The Abraaj Group has launched its second initial public offering (IPO) of a North African healthcare company in a month, listing Cleopatra Hospital Company on the Egyptian Exchange (EGX).
The firm raised EGP 360 million ($40.5 million; €36 million) through the offering. Abraaj retains an 80 percent stake in the company, which it said is the biggest private hospital group in Egypt. The proceeds of the IPO will be used to fuel future growth.
The firm invested in the hospital group in 2014 alongside the European Bank for Reconstruction and Development, Deutsche Investitions-und Entwickungsgesellschaft, and the Société de Promotion et de Participation pour la Coopération Economique. Private Equity International understands that the investment was made through Abraaj Private Equity Fund IV and Abraaj North Africa Fund II (ANAF II).
About two thirds of the order book for the Cleopatra Hospital IPO came from international investors, Abraaj said. The offer to institutions was oversubscribed six times, while the retail tranche was more than 28 times oversubscribed. The IPO was only the second on the EGX this year.
Overall, the exit environment has been very good in North Africa in contrast to the Gulf where there is “limited” exit potential partly because of where the market is in the economic cycle, Abraaj partner and head of MENA Ahmed Badreldin told PEI in May.

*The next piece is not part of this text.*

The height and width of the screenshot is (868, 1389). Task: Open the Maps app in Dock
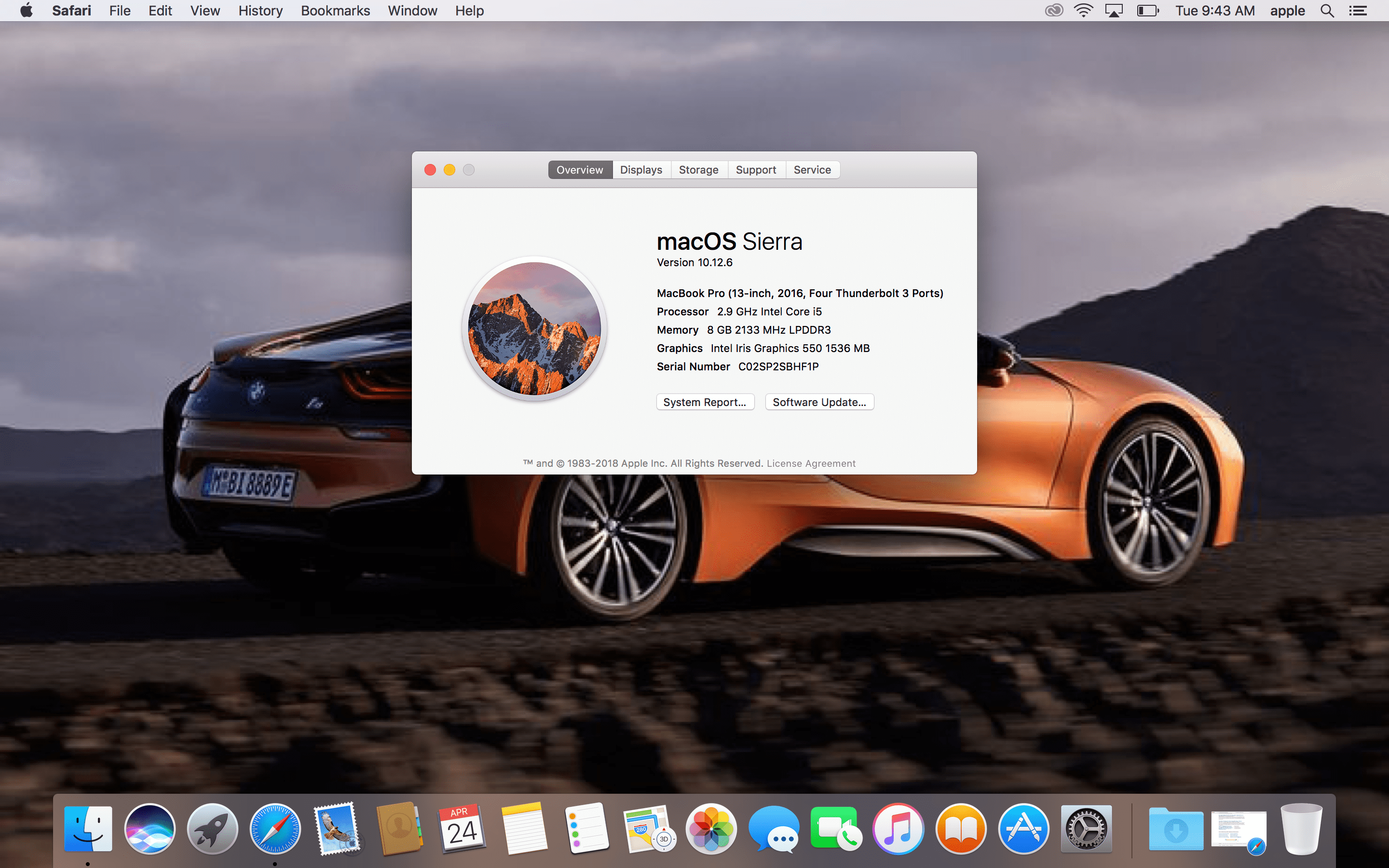click(649, 828)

In North Africa “strategics want to buy, the IPO markets are open, even buying from private equity has started to happen a little bit.”
The Egyptian IPO market is picking up, Cairo-based Duet-CI Capital senior managing director Amr Helal told PEI. “Firms have been able to exit and monetise by IPO-ing, it is becoming a more actionable venue.”
The Cleopatra Hospital listing follows Abraaj’s exit in early May of Tunisian pharmaceutical company Unité de Fabrications de Médicament (Unimed) through an IPO on the Tunis stock exchange. The share sale was the first on the local exchange this year and was oversubscribed by 33 times. Abraaj invested in Unimed in 2011 through its Kantara Fund.
ANAF II, a $375 million vehicle that closed in July last year, was almost fully invested only nine months after it closed, Badreldin said. One of its goals is to build the region’s largest hospital group through its Egyptian/Tunisian healthcare platform North Africa Hospital Holdings.